A good, economical technique for detecting breast cancer


A good, economical technique for detecting breast cancer

A good and economical way to detect breast cancer_ichhori.com

Whenever breast cancer is thought to be present, a biopsy is performed. But this is intrusive, uncomfortable, and expensive. Additionally, it takes a few days to receive the findings. In the future, a liquid biopsy of a patient's blood might be used to make a diagnosis. This approach is painless, economical, and produces results in a matter of hours. This novel approach is being developed by a group of researchers at the Fraunhofer Institute for Applied Polymer Research IAP.

A biopsy is typically required if a patient's breast contains a suspicious lump, and the procedure entails the removal of small samples of the mass's tissue for laboratory testing. It is crucial to determine whether the suspicious lump is a benign change in the tissue or a tumour, which would indicate a sickness. The wait time for findings is now several days for patients.
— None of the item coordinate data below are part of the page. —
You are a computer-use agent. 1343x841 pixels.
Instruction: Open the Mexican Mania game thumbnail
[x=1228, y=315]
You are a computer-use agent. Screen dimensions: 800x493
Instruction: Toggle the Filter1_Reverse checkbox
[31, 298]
Additionally, a biopsy is pricy, uncomfortable, and risky because it is an invasive procedure that could result in tissue damage or an infection of the wound.
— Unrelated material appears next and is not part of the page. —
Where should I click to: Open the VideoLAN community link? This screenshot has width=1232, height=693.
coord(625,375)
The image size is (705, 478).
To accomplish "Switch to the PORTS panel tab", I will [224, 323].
Quick and painless biomarker detection in body fluids

The typical breast cancer biopsy and all of its drawbacks will be rendered obsolete, according to researchers at the Fraunhofer Center for Applied Nanotechnology (CAN), a research branch of Fraunhofer IAP in Hamburg. "In the LIBIMEDOTS project, we are working on detecting breast cancer via circulating tumour cells," says Dr Neus Feliu Torres, who has been in charge of the "Nanocellular Interactions" working group at Fraunhofer IAP via an Attract programme since July 2020. "We are working with Spain's Universitat Rovira I Virgili, Universit├Ąt Hamburg, and the Medical Center Hamburg-Eppendorf." Numerous tumour cells may enter the bloodstream and other physiological fluids if there is a tumour in the body, such as in the breast. There are many benefits if these cells can be found there rather than by performing a tumour sample. First off, the procedure requires only a small amount of blood from the patient, which makes it gentle. Second, the outcomes are accessible in a matter of hours. The research team believes that by adopting this strategy, it will be feasible to evaluate the efficacy of a treatment in addition to more quickly and gently identifying early-stage breast malignancies.
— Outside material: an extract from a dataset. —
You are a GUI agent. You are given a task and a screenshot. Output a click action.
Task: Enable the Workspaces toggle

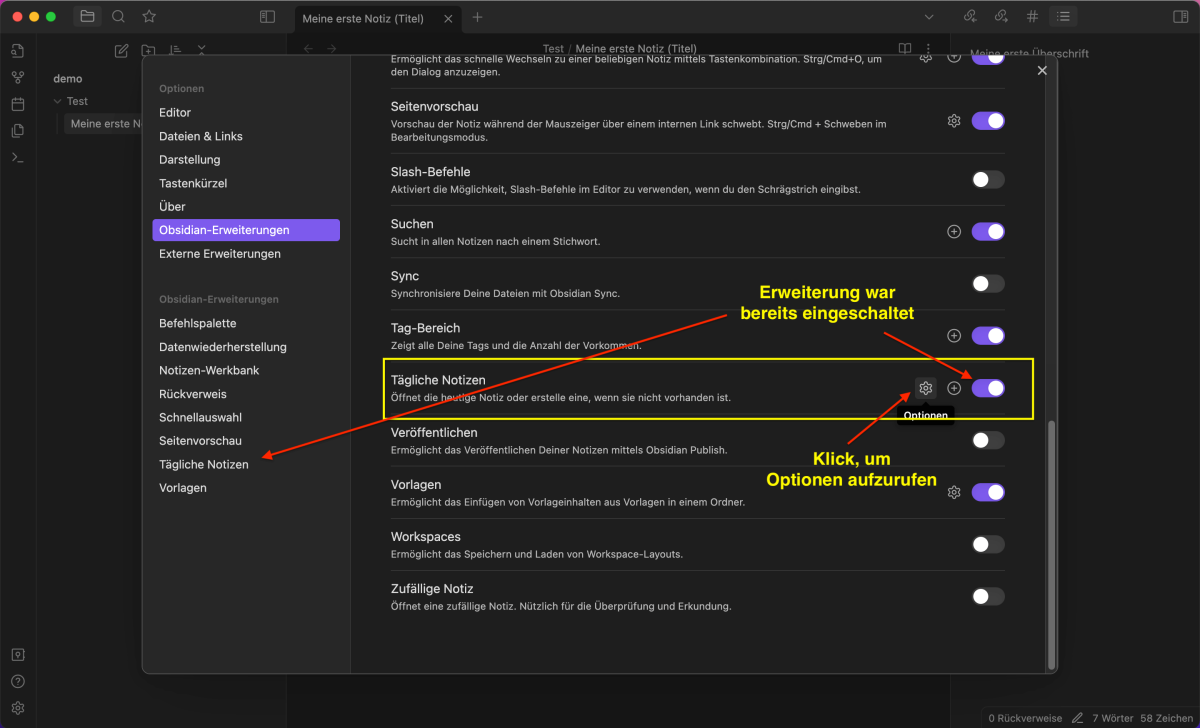[x=988, y=544]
Detection and Enrichment of Malignant cells

The two pillars on which the examination principle is built. In order to be discovered, the first method entails enhancing the tumour cells in the blood. "Tumor cells are only one in a million of the total number of somatic cells in the blood. As a result, they are very challenging to locate and identify "Feliu Torres says. The Fraunhofer team is creating magnetic nanoparticles to enhance tumour cells. With the help of this payload, a magnetic field can gather and concentrate the tumour cells. The second pillar is the targeted detection of enhanced tumour cells by attaching fluorescent particles to their surface. "This enables us to specifically bind fluorescent particles to the tumour cells' surface. They then glow so brightly that only a few tumour cells are required to establish proof "the chemist and medical scientist adds. It is insufficient to employ a single type of fluorescent particle since the circulating tumour cells differ from patient to patient. To find the tumour cells, the team is therefore creating a variety of different particles with distinct binding capabilities. As a result, the detection procedure will be speedier, more precise, sensitive, and cost-effective.